Brief:
Can you return, word for word, the stretch from the start of the records through the line containing "The width and height of the screenshot is (1135, 1276).", with that line included?

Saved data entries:
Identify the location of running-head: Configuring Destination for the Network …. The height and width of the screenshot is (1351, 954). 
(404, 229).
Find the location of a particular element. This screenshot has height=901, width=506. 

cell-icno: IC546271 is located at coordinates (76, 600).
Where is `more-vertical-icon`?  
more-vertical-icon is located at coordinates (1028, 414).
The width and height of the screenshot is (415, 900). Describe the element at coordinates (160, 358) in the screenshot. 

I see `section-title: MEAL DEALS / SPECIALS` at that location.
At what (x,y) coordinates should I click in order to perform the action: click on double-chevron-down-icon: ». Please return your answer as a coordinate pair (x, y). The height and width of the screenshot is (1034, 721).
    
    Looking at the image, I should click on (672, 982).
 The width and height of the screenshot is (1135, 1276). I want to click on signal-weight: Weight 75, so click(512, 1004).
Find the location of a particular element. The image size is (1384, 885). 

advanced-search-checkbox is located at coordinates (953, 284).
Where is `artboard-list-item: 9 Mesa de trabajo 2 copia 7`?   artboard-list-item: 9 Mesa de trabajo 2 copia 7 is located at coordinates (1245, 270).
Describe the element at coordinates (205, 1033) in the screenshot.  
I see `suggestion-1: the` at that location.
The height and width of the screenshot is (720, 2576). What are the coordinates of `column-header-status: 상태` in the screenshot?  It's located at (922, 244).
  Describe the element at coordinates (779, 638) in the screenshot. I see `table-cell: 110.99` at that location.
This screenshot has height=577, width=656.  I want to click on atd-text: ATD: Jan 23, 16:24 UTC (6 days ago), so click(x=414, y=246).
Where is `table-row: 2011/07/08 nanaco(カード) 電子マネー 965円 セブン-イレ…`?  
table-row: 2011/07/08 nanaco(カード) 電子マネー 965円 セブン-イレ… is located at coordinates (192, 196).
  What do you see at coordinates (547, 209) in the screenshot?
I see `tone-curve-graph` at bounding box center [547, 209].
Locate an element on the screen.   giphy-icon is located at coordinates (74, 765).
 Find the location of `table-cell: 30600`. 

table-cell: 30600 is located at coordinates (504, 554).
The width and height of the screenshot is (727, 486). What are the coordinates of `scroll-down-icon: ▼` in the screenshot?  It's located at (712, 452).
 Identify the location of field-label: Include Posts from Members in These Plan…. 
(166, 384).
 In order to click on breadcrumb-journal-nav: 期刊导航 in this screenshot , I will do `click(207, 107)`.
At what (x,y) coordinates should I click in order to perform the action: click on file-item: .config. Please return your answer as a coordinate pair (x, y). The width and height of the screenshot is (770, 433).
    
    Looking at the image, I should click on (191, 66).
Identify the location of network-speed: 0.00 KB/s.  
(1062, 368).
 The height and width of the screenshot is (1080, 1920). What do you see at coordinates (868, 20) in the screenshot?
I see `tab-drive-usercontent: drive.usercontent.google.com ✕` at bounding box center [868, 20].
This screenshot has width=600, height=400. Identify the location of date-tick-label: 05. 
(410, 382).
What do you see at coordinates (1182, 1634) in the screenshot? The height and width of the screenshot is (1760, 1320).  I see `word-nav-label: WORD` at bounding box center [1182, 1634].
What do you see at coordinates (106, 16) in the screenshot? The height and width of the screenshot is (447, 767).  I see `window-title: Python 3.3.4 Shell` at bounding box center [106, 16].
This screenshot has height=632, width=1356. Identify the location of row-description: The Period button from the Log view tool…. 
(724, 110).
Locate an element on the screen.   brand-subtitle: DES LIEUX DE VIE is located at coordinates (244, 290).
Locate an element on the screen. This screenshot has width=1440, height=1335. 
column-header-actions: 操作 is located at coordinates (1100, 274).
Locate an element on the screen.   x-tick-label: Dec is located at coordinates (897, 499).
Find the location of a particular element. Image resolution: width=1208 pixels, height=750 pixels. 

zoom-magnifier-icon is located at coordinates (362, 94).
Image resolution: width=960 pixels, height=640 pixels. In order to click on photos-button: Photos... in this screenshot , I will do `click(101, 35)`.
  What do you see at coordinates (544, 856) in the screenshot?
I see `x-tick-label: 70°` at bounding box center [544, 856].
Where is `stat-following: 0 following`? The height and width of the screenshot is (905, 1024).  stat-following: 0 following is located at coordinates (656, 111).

Response area:
Identify the location of running-head: Configuring Destination for the Network …. The height and width of the screenshot is (1351, 954). 
(404, 229).
Find the location of a particular element. This screenshot has height=901, width=506. 

cell-icno: IC546271 is located at coordinates (76, 600).
Where is `more-vertical-icon`?  
more-vertical-icon is located at coordinates (1028, 414).
The width and height of the screenshot is (415, 900). Describe the element at coordinates (160, 358) in the screenshot. 

I see `section-title: MEAL DEALS / SPECIALS` at that location.
At what (x,y) coordinates should I click in order to perform the action: click on double-chevron-down-icon: ». Please return your answer as a coordinate pair (x, y). The height and width of the screenshot is (1034, 721).
    
    Looking at the image, I should click on (672, 982).
 The width and height of the screenshot is (1135, 1276). I want to click on signal-weight: Weight 75, so click(512, 1004).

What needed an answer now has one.